ARTISTS

Laureen Liang

www.laureenliang.com

Screenshots V1, 2018, digital video, 1:07 minutes

Ruthy Kang for the Society of Personal Archivists in America (SPAA), 2018, digital video, 8:27 minutes

For the Sake of Cutting, 2018, digital video, 10:24 minutes

2017-06-28 (Study of Screenshots), 2018,

found wood, acrylic gel medium, inkjet print, 4 x 15.5 x 0.6 inches (detail)

2017-05-13 (Study of Screenshots), 2018,

found wood, acrylic gel medium, inkjet print, 5 x 6 inches (detail)

2017-10-02 / 2018-9-19 (Study of Screenshots), 2018

found wood, acrylic gel medium, inkjet print, shellac, two side-by-side panels 7.25 x 3.75 x 0.25 inches each (detail)

2016-08-26 (Not Mommy, Not Dad) (Study of Screenshots), 2018,

found wood, acrylic gel medium, inkjet print, 4.75 x 3.25 x 0.6 inches (front)

2016-08-26 (Not Mommy, Not Dad) (Study of Screenshots), 2018,

found wood, acrylic gel medium, inkjet print, 4.75 x 3.25 x 0.6 inches (back)

Artist Statement

An overarching theme that connects the varied works I make in my multimedia art practice is French philosopher Paul Ricoeur’s notion of “traces” in “Archives, Documents, Traces.” Recounted in his 1983 book Time and Narrative, Ricoeur navigates the historical context of how an archive has come to be defined and interrogates the multitude of definitions and implications, arriving at some point at the question of “what should be conserved, what thrown away?” From his writing, I understood how “traces” might serve us as fragments of information with the potential to be recontextualized as ‘evidence’ when they are revealed to have the capacity for shaping or understanding a narrative.

 

With the natural inclination to collect and investigate, I find meaning in everyday and mundane objects: discarded containers, personal products, store receipts, medications and their packaging, and other personal residues of our daily lives that are usually given little consideration before being tossed into the trash after their use.

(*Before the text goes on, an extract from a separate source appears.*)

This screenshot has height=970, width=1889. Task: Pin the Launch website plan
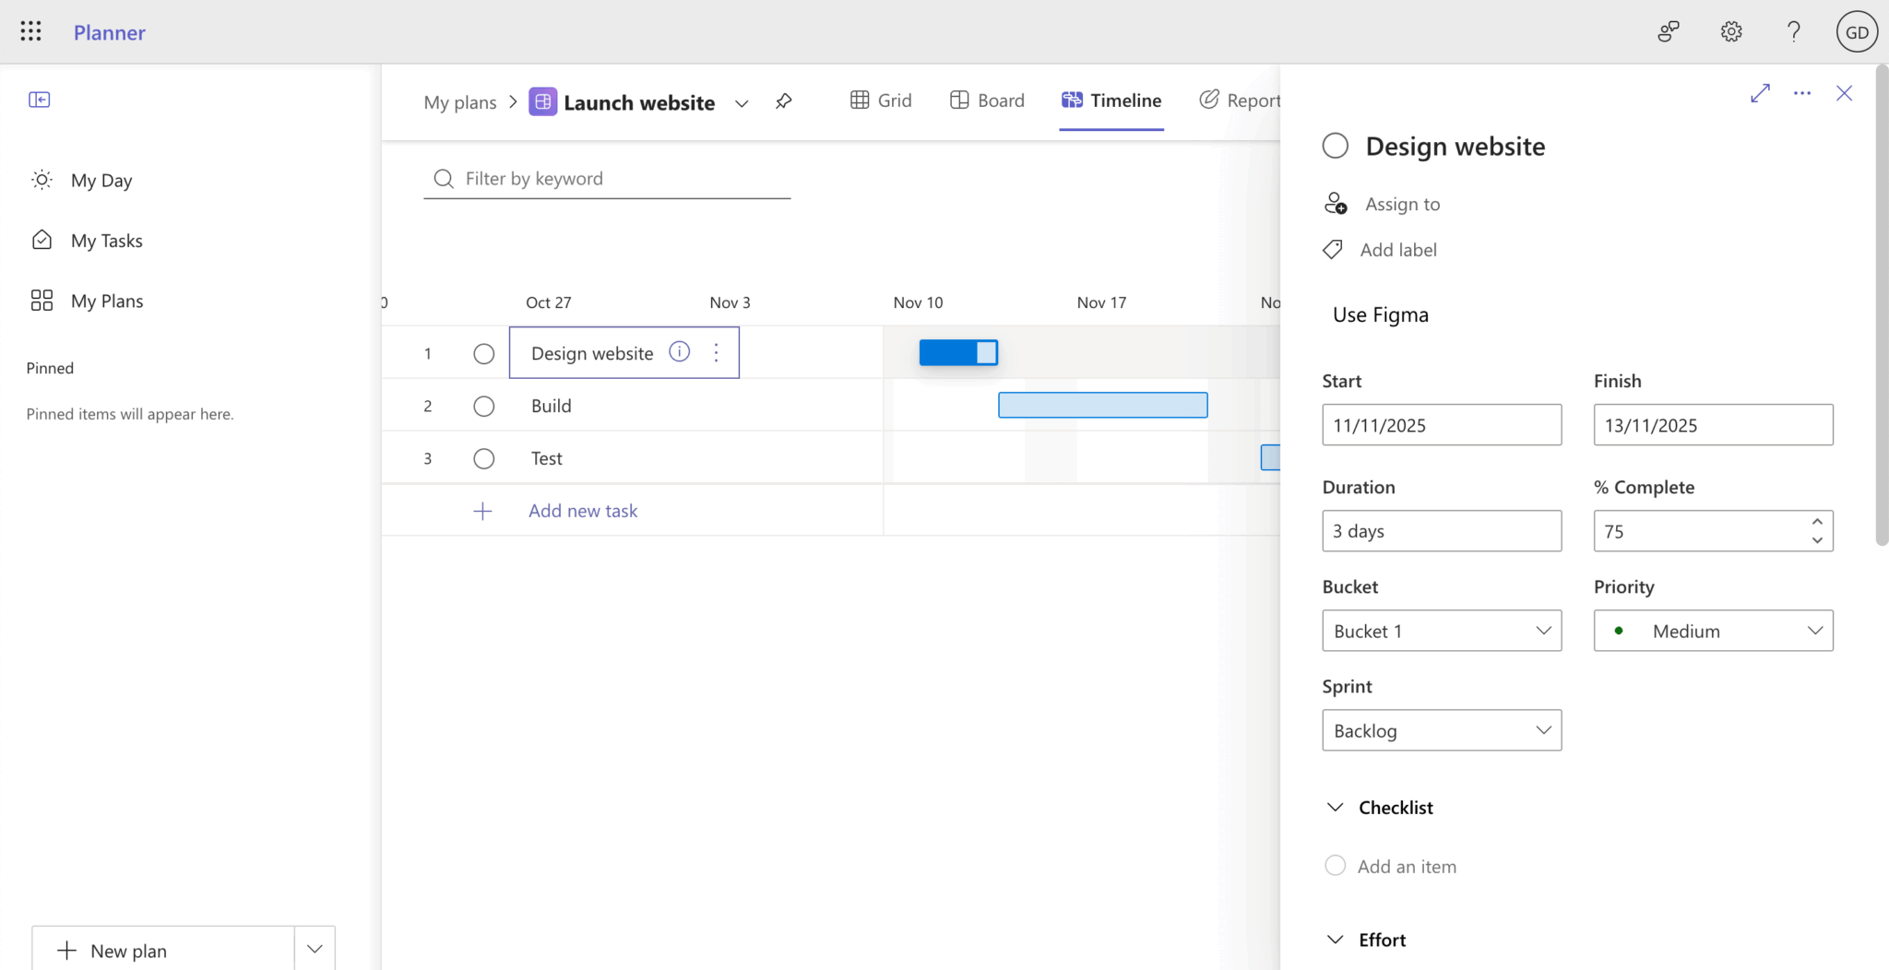783,101
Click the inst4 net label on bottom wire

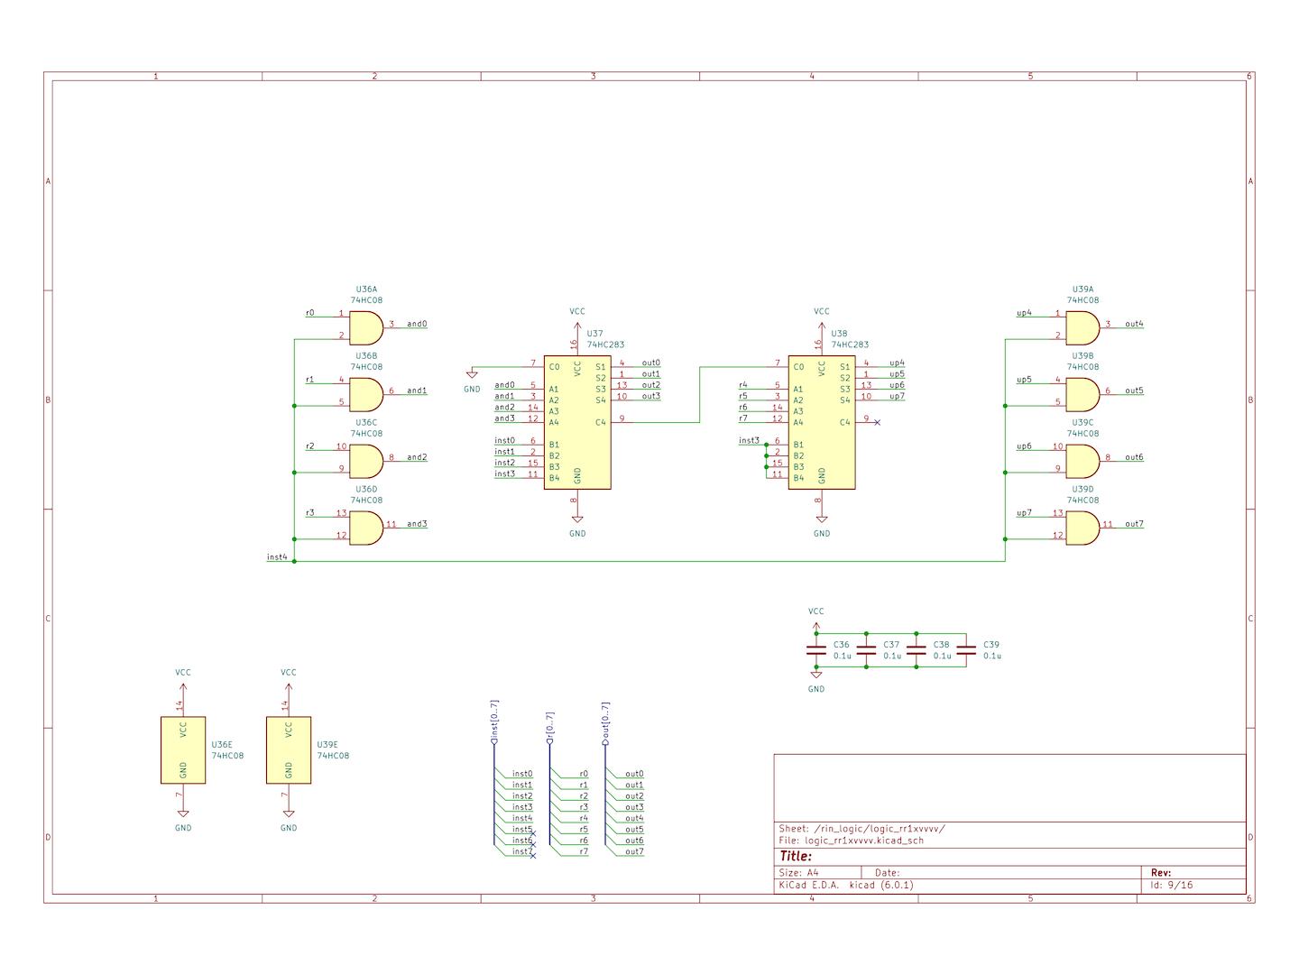coord(277,557)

And in their digital forms: downloads, images, and files that populate our desktops, tabs that accumulate in our browsers, and personal photos that seem to multiply within our little orbit of the generous cloud servers. How do we separate ourselves so easily from things that have served us in intimate and numerous ways? How best to approach the question Ricoeur raises of what should be conserved, what thrown away?

 

My practice is most personal in that I am simultaneously investigating the value and significance of these traces, as well as searching for the reasons to let go. My desire to preserve, collect, and save everything, both physical and digital, is an amplified example of how we might choose to live in an age of anxiety—saturated increasingly with information, opportunity, and choice—and speaks to a way of coping and of making sense of the world around us. This act of collecting and re-contextualizing is an attempt at productive transformation, with the intention to translate the visual language and aesthetics I am interested in into a texture that can be felt—a vocabulary interpreted as image—and which is manifested spatially or temporally.